“FSSAI is also considering removing of low gluten foods category where foods are specially processed to reduce gluten content to a level 20-100mg/kg and its labelling provisions, as low gluten foods also poses a risk to people with celiac disease. These will be notified soon,” an FSSAI official said in response to queries from FoodNavigator-Asia.
As for the people who will be involved in the drafting of the directives, the official said there are members who are experts in specific domains in FSSAI’s Scientific Committee and Scientific Panels.
“Standards are developed after detailed deliberations including stakeholders’ consultations. It’s a very transparent procedure,” the official said.
CEO of FSSAI Pawan Aggarwal also told local media Times of India that they have reviewed current practices, and found many products bearing dubious labels, such as “low gluten”.
He explained that a product meant for individuals suffering from wheat allergy needs to be completely gluten-free, instead of bearing terms such as “low-gluten”.
In addition to drafting new directives, there are also plans to conduct spot checks to verify whether companies are genuinely selling products that are completely gluten-free.
According to the FSSAI official, around 1% of the Indian population is allergic to gluten and may develop the celiac disease.
In general, the population is not aware of this condition and needs to be educated through sustained awareness campaigns.
“The susceptible population needs products that are free from gluten or are made from those cereals which do not contain gluten.”

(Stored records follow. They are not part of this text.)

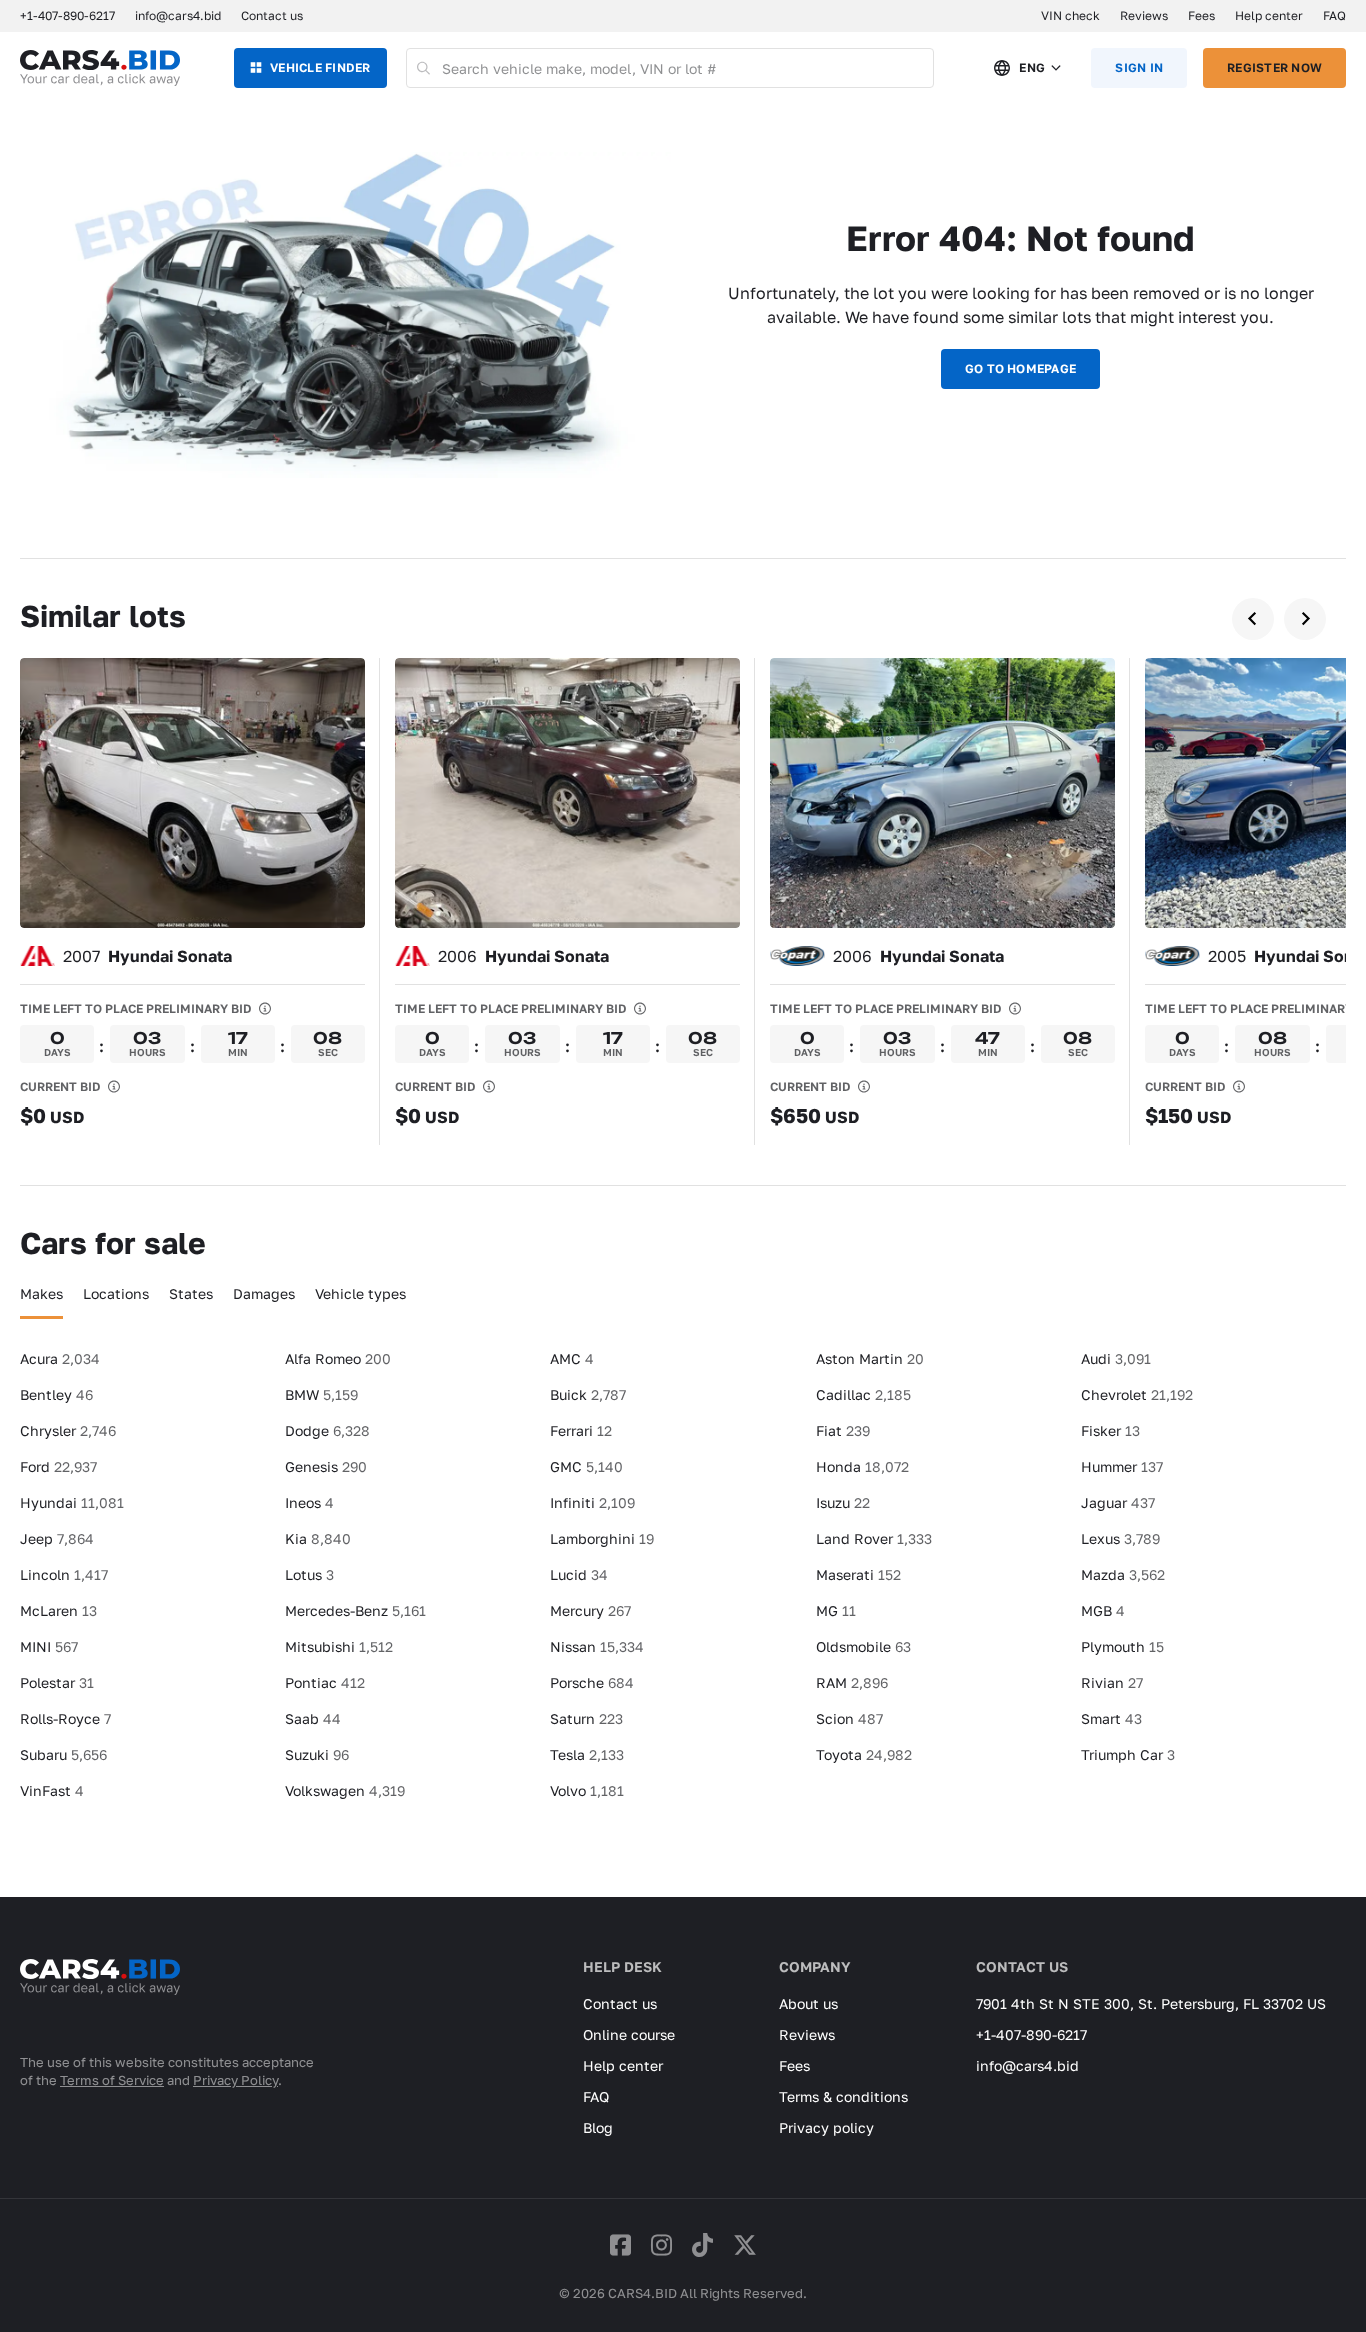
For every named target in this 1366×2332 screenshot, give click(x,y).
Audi (1116, 1358)
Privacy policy (826, 2127)
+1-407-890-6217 (1031, 2034)
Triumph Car (1128, 1754)
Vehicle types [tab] (360, 1293)
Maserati (858, 1574)
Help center (1269, 15)
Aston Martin (870, 1358)
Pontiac (325, 1682)
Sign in (1139, 67)
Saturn (586, 1718)
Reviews (1144, 15)
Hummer (1122, 1466)
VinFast (52, 1790)
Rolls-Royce (65, 1718)
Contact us (272, 15)
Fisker (1110, 1430)
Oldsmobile (863, 1646)
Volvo (587, 1790)
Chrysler (68, 1430)
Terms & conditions (843, 2096)
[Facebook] (620, 2244)
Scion (849, 1718)
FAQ (1334, 15)
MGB (1103, 1610)
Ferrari (581, 1430)
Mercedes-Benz (355, 1610)
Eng (1032, 67)
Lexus (1120, 1538)
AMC (572, 1358)
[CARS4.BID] (100, 2003)
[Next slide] (1305, 619)
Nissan (597, 1646)
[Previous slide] (1253, 619)
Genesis (326, 1466)
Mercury (590, 1610)
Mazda (1123, 1574)
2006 (523, 956)
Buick (588, 1394)
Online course (629, 2034)
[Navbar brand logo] (100, 68)
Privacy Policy (235, 2080)
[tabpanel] (683, 1583)
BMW (321, 1394)
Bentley (56, 1394)
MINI (49, 1646)
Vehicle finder (320, 67)
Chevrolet (1137, 1394)
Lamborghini (602, 1538)
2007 (147, 956)
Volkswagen (345, 1790)
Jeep (57, 1538)
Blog (598, 2127)
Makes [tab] (41, 1293)
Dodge (327, 1430)
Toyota (864, 1754)
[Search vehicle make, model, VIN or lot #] (424, 68)
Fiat (843, 1430)
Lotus (309, 1574)
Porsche (592, 1682)
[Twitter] (745, 2244)
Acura (60, 1358)
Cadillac (863, 1394)
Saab (313, 1718)
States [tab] (191, 1293)
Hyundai (72, 1502)
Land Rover (874, 1538)
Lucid (579, 1574)
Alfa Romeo (338, 1358)
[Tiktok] (702, 2244)
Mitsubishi (339, 1646)
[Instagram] (661, 2244)
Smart (1111, 1718)
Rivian (1112, 1682)
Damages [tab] (264, 1293)
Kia (318, 1538)
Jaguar (1118, 1502)
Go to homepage (1020, 368)
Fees (1201, 15)
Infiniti (592, 1502)
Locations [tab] (116, 1293)
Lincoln (64, 1574)
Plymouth (1122, 1646)
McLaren (58, 1610)
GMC (586, 1466)
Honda (862, 1466)
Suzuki (317, 1754)
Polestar (57, 1682)
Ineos (309, 1502)
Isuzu (843, 1502)
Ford (58, 1466)
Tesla (587, 1754)
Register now (1274, 67)
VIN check (1070, 15)
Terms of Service (112, 2080)
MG (836, 1610)
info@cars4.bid (178, 15)
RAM (852, 1682)
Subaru (63, 1754)
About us (808, 2003)
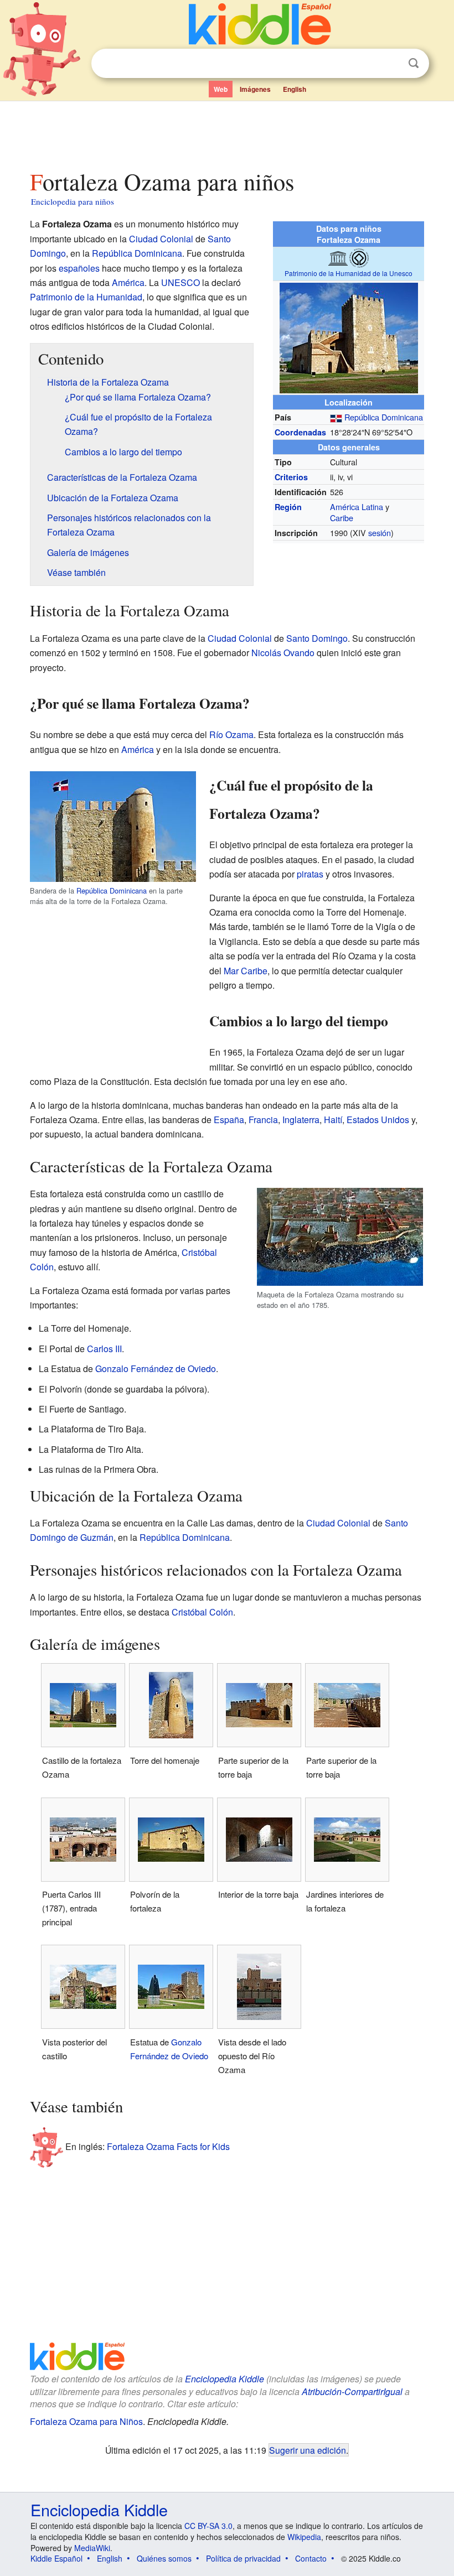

According to a 2016 notification made to amend the Food Safety and Standards (Food Products Standards and Food Additives) Regulations, 2011, gluten free food refers to food that “consist of or is made of one or more ingredients containing rice, millets, ragi, pulses or legumes.”
To be qualified and labelled as a gluten-free food, the gluten levels in food should also be below 20mg/kg.
These products should also bear the label declaration as spelled out in the FSSAI’s packaging and labelling regulations.
In addition, the gluten-free products should adhere to labelling requirements.
For example, a food which is suitable for use as part of a gluten free diet shall not be named as “special dietary”, “special dietetic” or any other equivalent term. Instead, gluten-free products may be labelled as “this food is by its nature gluten-free”.
India’s urgent need for gluten-free
Gluten-free products are especially catered to individuals suffering from celiac disease, which is characterised by the intolerance to wheat.
Celiac disease patients will need to adhere to a 100% gluten-free diet. Allergic symptoms include diarrhoea and may even worsen to gastro-intestinal cancer.
However, in the case of India, while the country has the largest population of celiac disease sufferers in the world, researchers pointed out that the amount of gluten-free food available in the country was not matching demand.
The lack of gluten-free products was attributed to high product prices, the lack of awareness about the products, and an inefficient value chain for gluten-free products.